Le taux de chômage officiel ne recouvre qu’une partie de la réalité

Bon an mal an, malgré les aléas de la conjoncture internationale, le marché du travail aux Etats-Unis fait preuve d’une certaine robustesse. L’économie américaine crée plus d’emplois qu’elle n’en détruit depuis les 72 derniers mois, une durée record dans l’histoire du pays, qui a permis de ramener le taux de chômage à 4,9 % de la population active. La favorite à l’investiture démocrate pour l’élection présidentielle de novembre, Hillary Clinton, aura beau jeu de s’appuyer sur le bilan de Barack Obama, qui a débuté son second mandat en 2012 avec un taux de chômage de 8,3 %. La dernière fois que l’Amérique avait créé autant d’emplois, en 1998-1999, son mari était président.

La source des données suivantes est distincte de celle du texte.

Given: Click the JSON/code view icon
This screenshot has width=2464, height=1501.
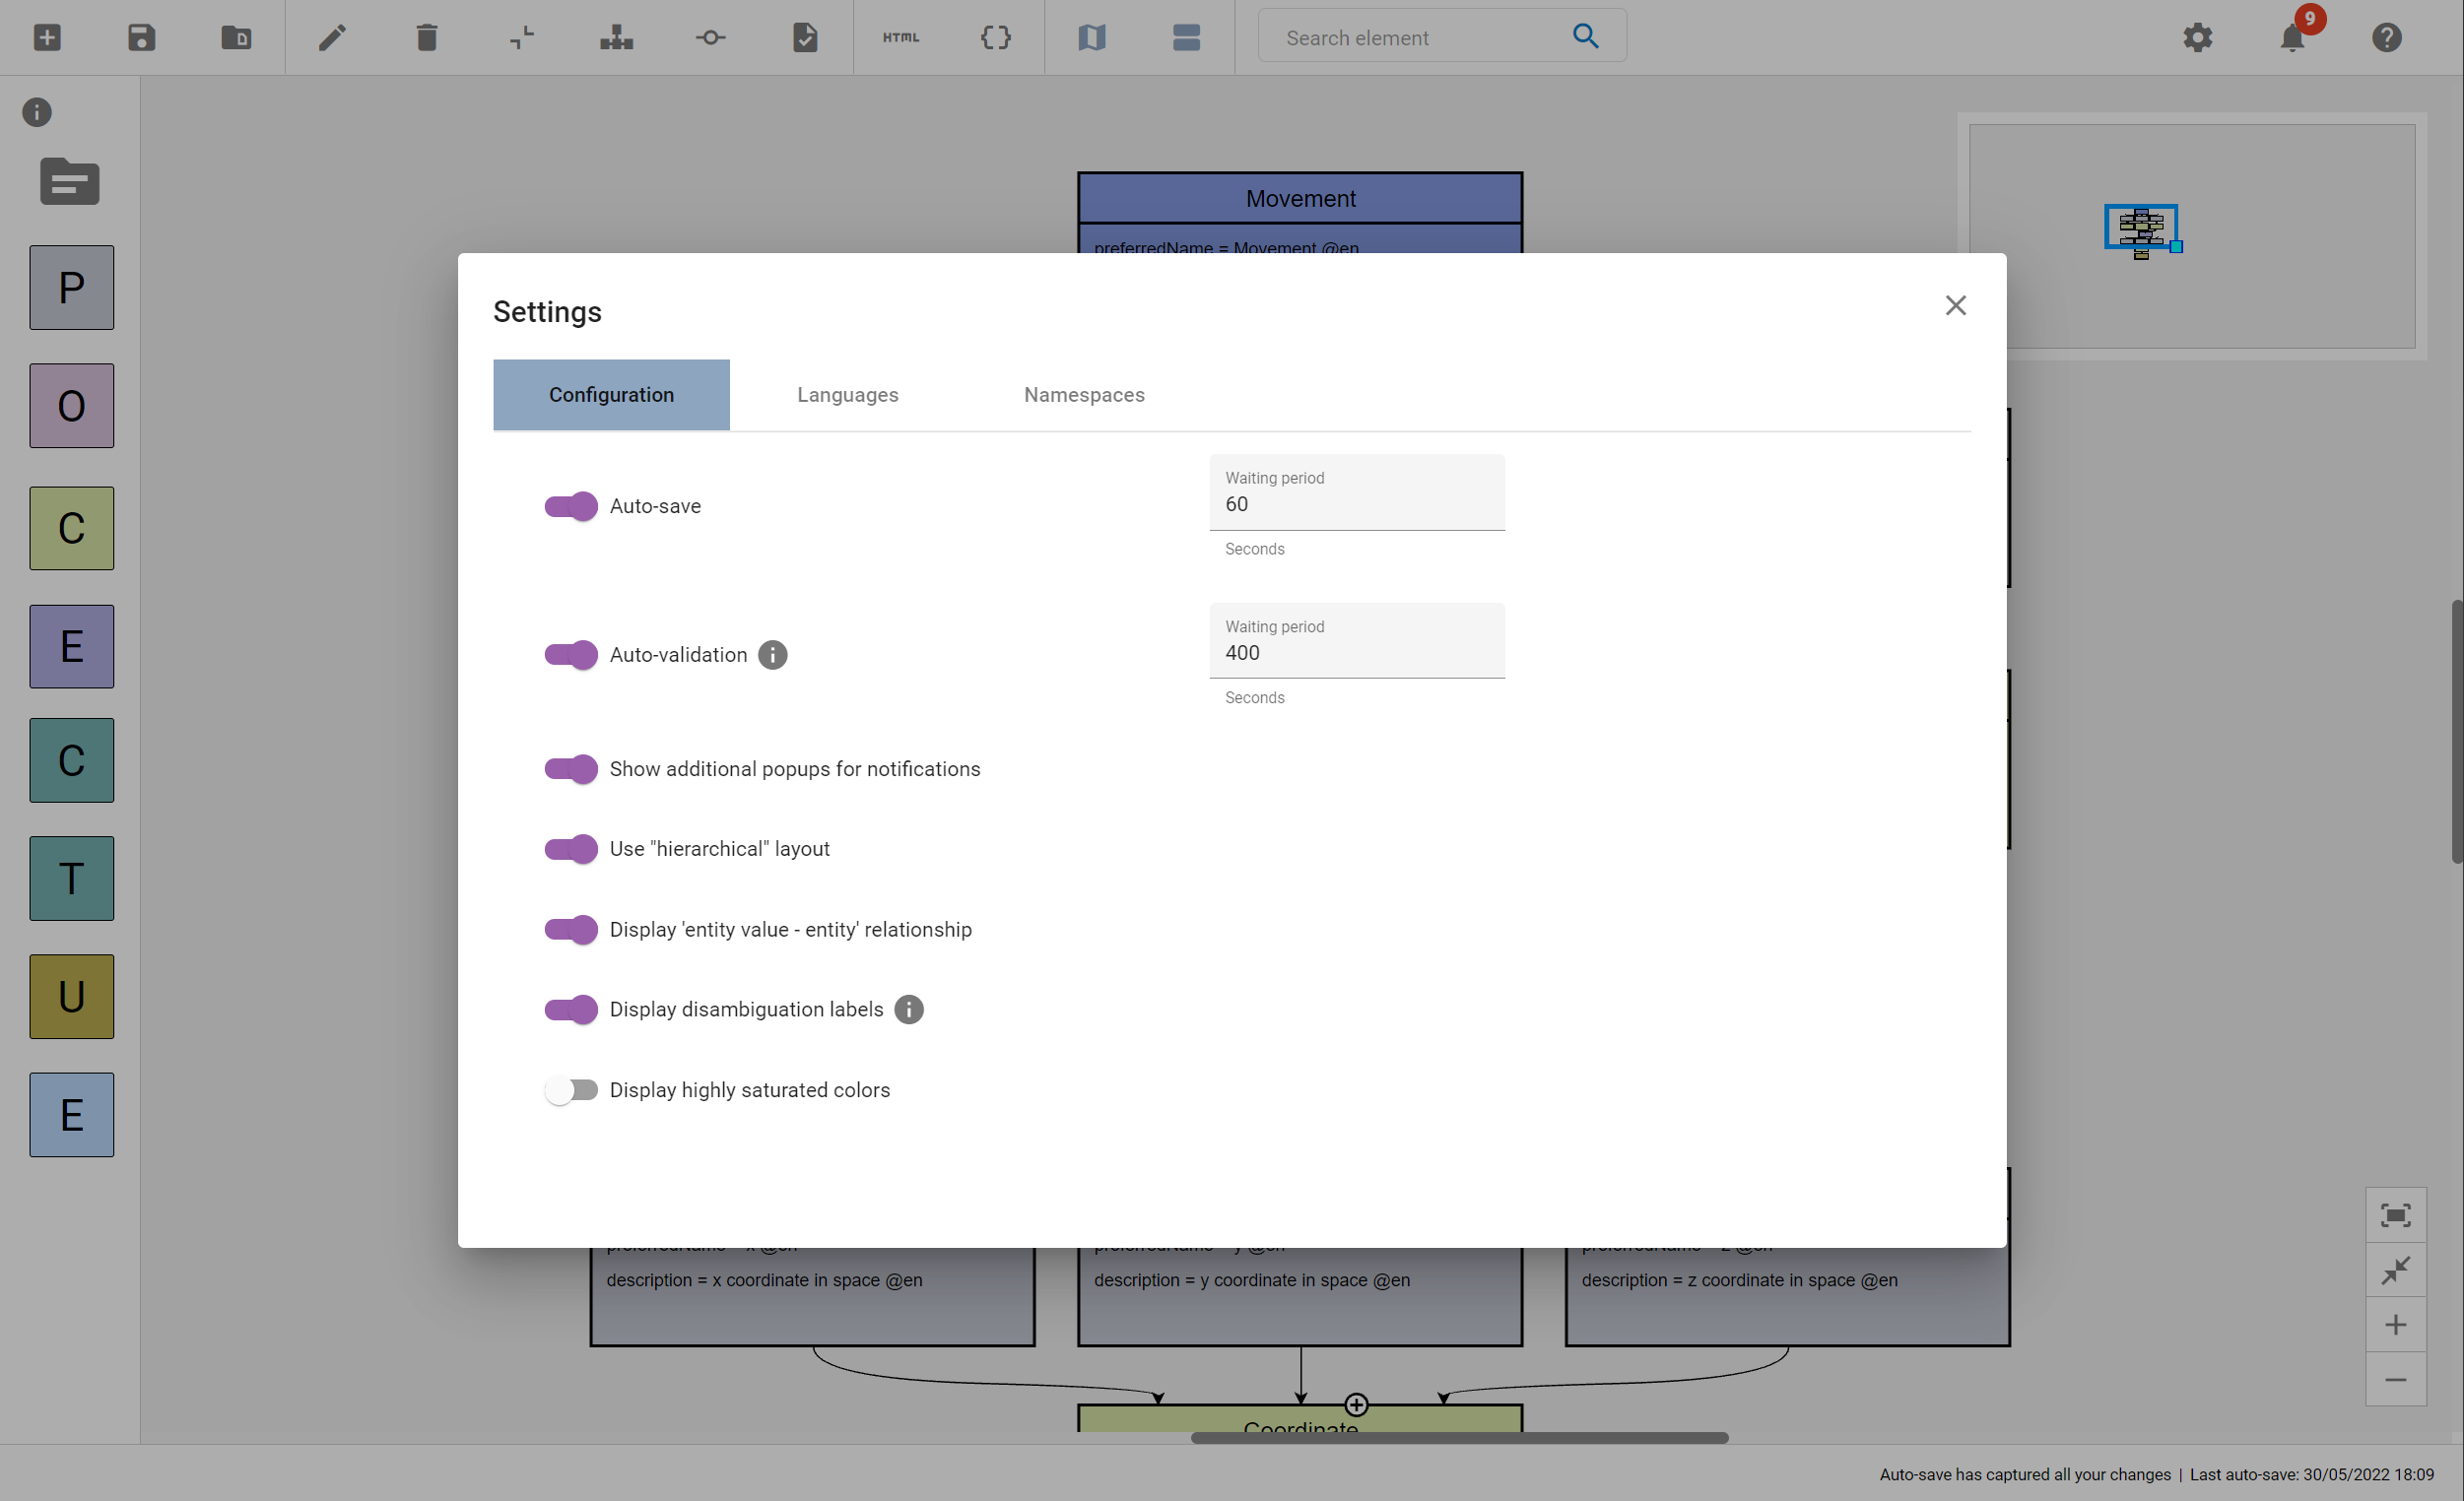Looking at the screenshot, I should (x=994, y=35).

Toutefois, on peut se demander pourquoi, avec de tels chiffres, on assiste dans le cadre de la campagne présidentielle à une montée du populisme censée traduire un certain malaise au sein de la population. En fait, la situation du marché du travail est plus contrastée qu’il n’y paraît. Candidat à l’investiture républicaine, Donald Trump ne cesse ainsi de marteler que l’emploi s’améliore, mais pas les salaires. Les chiffres publiés vendredi sont venus étayer la démonstration. Le salaire horaire moyen a même baissé de 0,1 % en février par rapport à janvier. La hausse sur les douze derniers mois a été ramenée à 2,2 %. On espérait un début d’embellie en janvier, avec une prometteuse augmentation de 0,5 % du salaire moyen, mais le soufflet semble être retombé.

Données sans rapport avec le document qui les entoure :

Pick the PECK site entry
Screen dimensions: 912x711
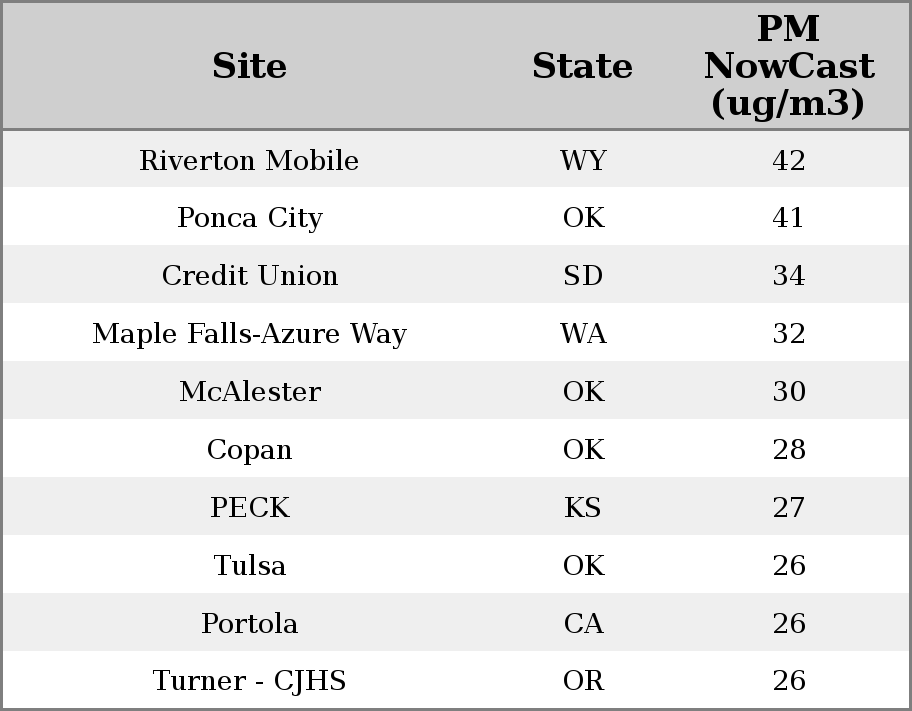pyautogui.click(x=249, y=508)
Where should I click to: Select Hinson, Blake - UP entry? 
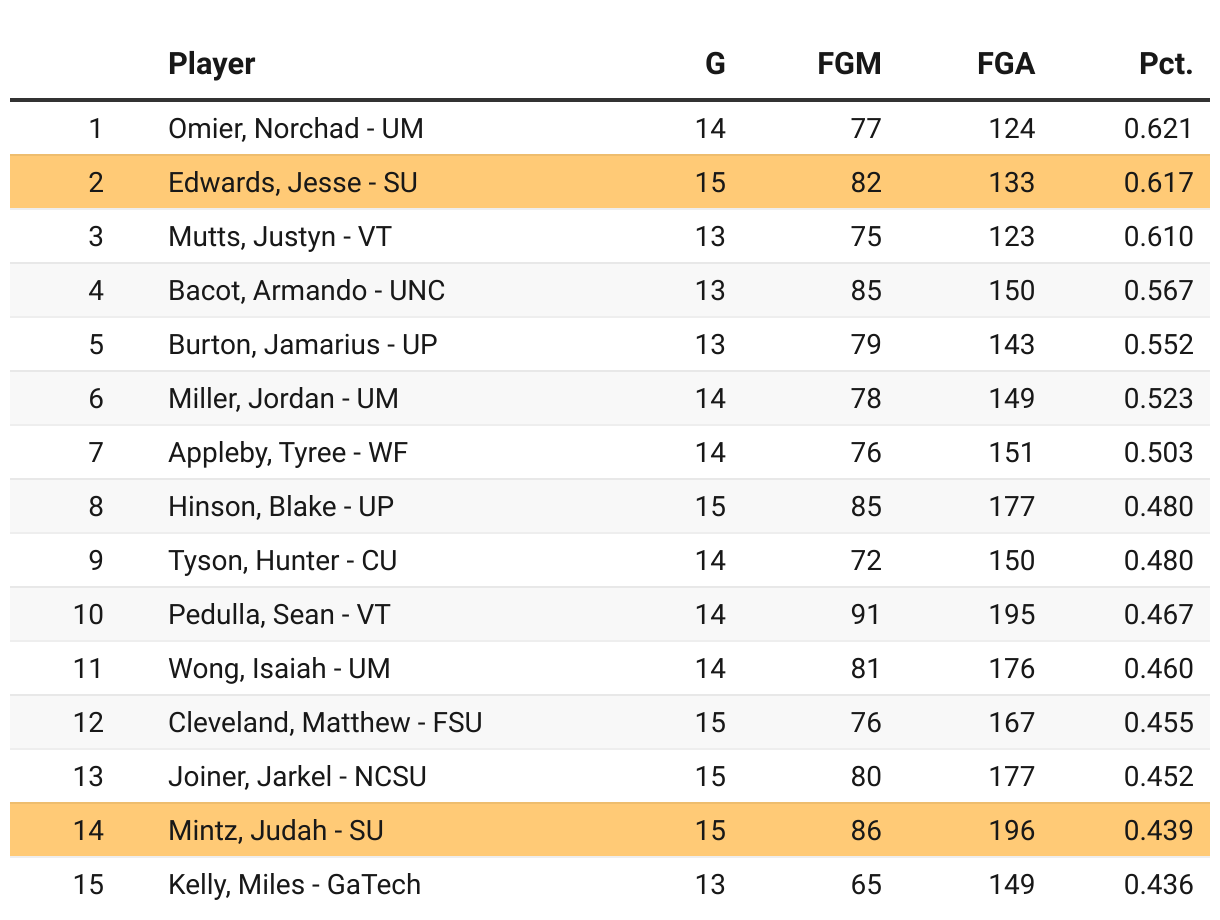281,507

« La stagnation des salaires est à la fois le problème économique et politique de notre époque »

La théorie selon laquelle le marché du travail se met sous tension au fur et à mesure que l’on se rapproche d’une situation de plein-emploi est aujourd’hui mise à mal. Malgré les 4,9 % de chômeurs, les employeurs semblent n’avoir aucune difficulté à recruter sans consentir des salaires supérieurs, indiquant que la pénurie de main-d’œuvre reste toute relative. « La stagnation des salaires est à la fois le problème économique et politique de notre époque », dit Neera Tanden, la présidente du Center for American Progress, un think tank progressiste.

La Fed en embuscade

En fait, le taux de chômage officiel ne recouvre qu’une partie de la réalité. Si l’on prend en compte les temps partiels subis – des personnes qui cherchent des postes à plein-temps, mais n’en trouvent pas –, le taux grimpe à 9,7 %. La bonne nouvelle, c’est que c’est 0,2 point de moins qu’en janvier. Par ailleurs, le taux de participation – la proportion d’Américains en âge de travailler, qui ont un emploi ou qui en cherchent un – remonte un peu en février, à 62,9 %, mais reste proche de ses niveaux des années 1970.

Autre caractéristique du marché du travail actuel : 80 % des emplois créés en février proviennent des secteurs qui payent le moins bien, qu’il s’agisse de la distribution (55 000), des restaurants et des bars (48 000) ou de l’éducation et de la santé (86 000). En revanche, l’industrie a de nouveau perdu 16 000 emplois sur la période. La chute est particulièrement sensible dans le secteur de l’extraction minière et énergétique, qui, depuis son pic de septembre 2014, a perdu 171 000 emplois.

Au regard de ce rapport contrasté sur l’emploi, la Réserve fédérale américaine (Fed, banque centrale) ne devrait pas se précipiter pour augmenter ses taux directeurs dès sa réunion des 15 et 16 mars. Mais pour Paul Ashworth, chef économiste chez Capital Economics, si l’amélioration se poursuit, la Fed « ne pourra pas retarder la hausse de ses taux beaucoup plus longtemps », tablant sur un mouvement dès juin.